→ Задание 1: Верны ли по фрагменту текста утверждения: (а) школьную форму купили в местном магазине; (б) Семёновская средняя школа находилась в 24 километрах от села; (в) директор школы преподавал математику? На каждое ответьте «да» или «нет» и дословно приведите решающие слова фрагмента.
→ Задание 2: Воспроизведите без изменений отрывок фрагмента текста от слов «Викентий Эрнестович был» до слов «войны, непререкаемым авторитетом.».

→ Фрагмент текста:
◆ ◆ ◆ ◆ ◆

В конце августа 1954 года пришла моя пора покинуть отчий дом. Я окончил нашу родную «семилетку». За «аттестатом зрелости» нужно было отправляться в один из ближайших районных центров. Перед отъездом родители купили мне школьную форму. Она была введена после войны по аналогии с дореволюционными классическими гимназиями. Мальчики носили пиджаки синего цвета с металлическими пуговицами и воротником стоечкой, к которому подшивался белый подворотничок. К мундиру прилагался широкий ремень с блестящей пряжкой и кепка с кожаным козырьком. На пряжке и кокарде фуражки была выгравирована буква «Ш».
В наших магазинах школьные формы не продавались. Обо мне позаботились московские родственники. Явившись в восьмой класс средней школы, я почувствовал себя «белой вороной»: ни у кого из ребят такой формы не оказалось. Мои сверстники носили вместо формы короткие куртки-ковбойки на молнии с отложным воротником.
На семейном совете родители решили определить меня далеко, в Семёновскую среднюю школу, за 24 километра от нашего села. В этой школе был крепкий учительский коллектив, её выпускники часто поступали в столичные вузы. Полагали, что она давала более глубокие знания, чем недавно открывшаяся в нашем районе Игодовская школа. Но в 1954–55 учебном году в старшие классы случился очень большой наплыв. Это были дети последнего предвоенного поколения. Мама с папой специально ездили к директору В. Э. Крейдтнеру с просьбой определить меня в его школу.
Викентий Эрнестович был русским немцем. Мы относились к нему с большим уважением, хотя у всех учеников тех лет существовала к немцам глубокая антипатия. Даже в наших ребяческих играх в войну мы всегда боролись с ними, били их. Но к нашему директору такого предубеждения никто не испытывал. Он был учителем истории и очень любил свой предмет. Коммунист и патриот своей родины – победительницы в Великой Отечественной войне – он оставался для нас, детей этой страшной войны, непререкаемым авторитетом.

◆ ◆ ◆ ◆ ◆

→ Представленный материал:
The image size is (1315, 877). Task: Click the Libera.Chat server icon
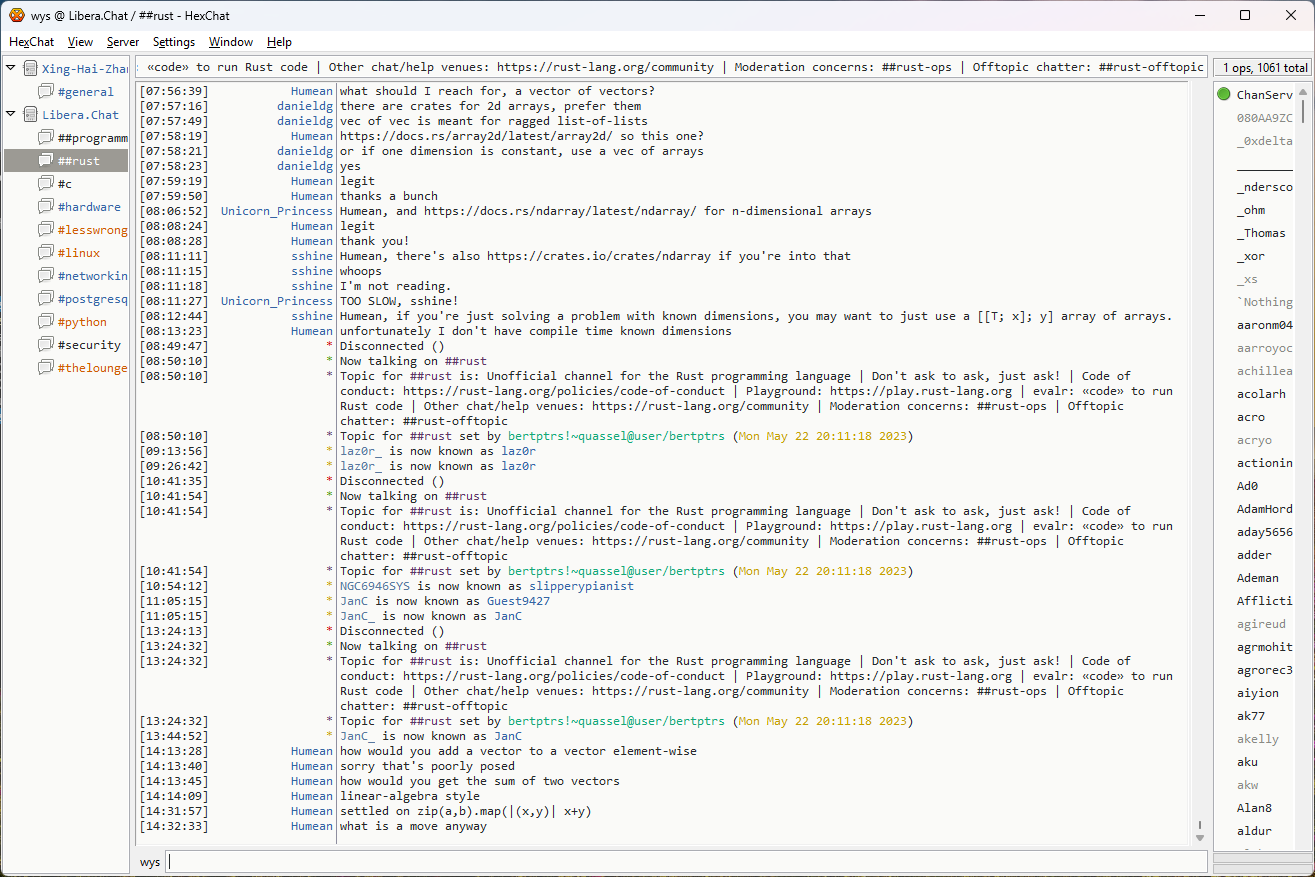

◆ ◆ ◆ ◆ ◆

→ Ожидаемый ответ 1:
(а) Нет: «В наших магазинах школьные формы не продавались».
(б) Да: «за 24 километра от нашего села».
(в) Нет: «Он был учителем истории».

→ Ожидаемый ответ 2:
Викентий Эрнестович был русским немцем. Мы относились к нему с большим уважением, хотя у всех учеников тех лет существовала к немцам глубокая антипатия. Даже в наших ребяческих играх в войну мы всегда боролись с ними, били их. Но к нашему директору такого предубеждения никто не испытывал. Он был учителем истории и очень любил свой предмет. Коммунист и патриот своей родины – победительницы в Великой Отечественной войне – он оставался для нас, детей этой страшной войны, непререкаемым авторитетом.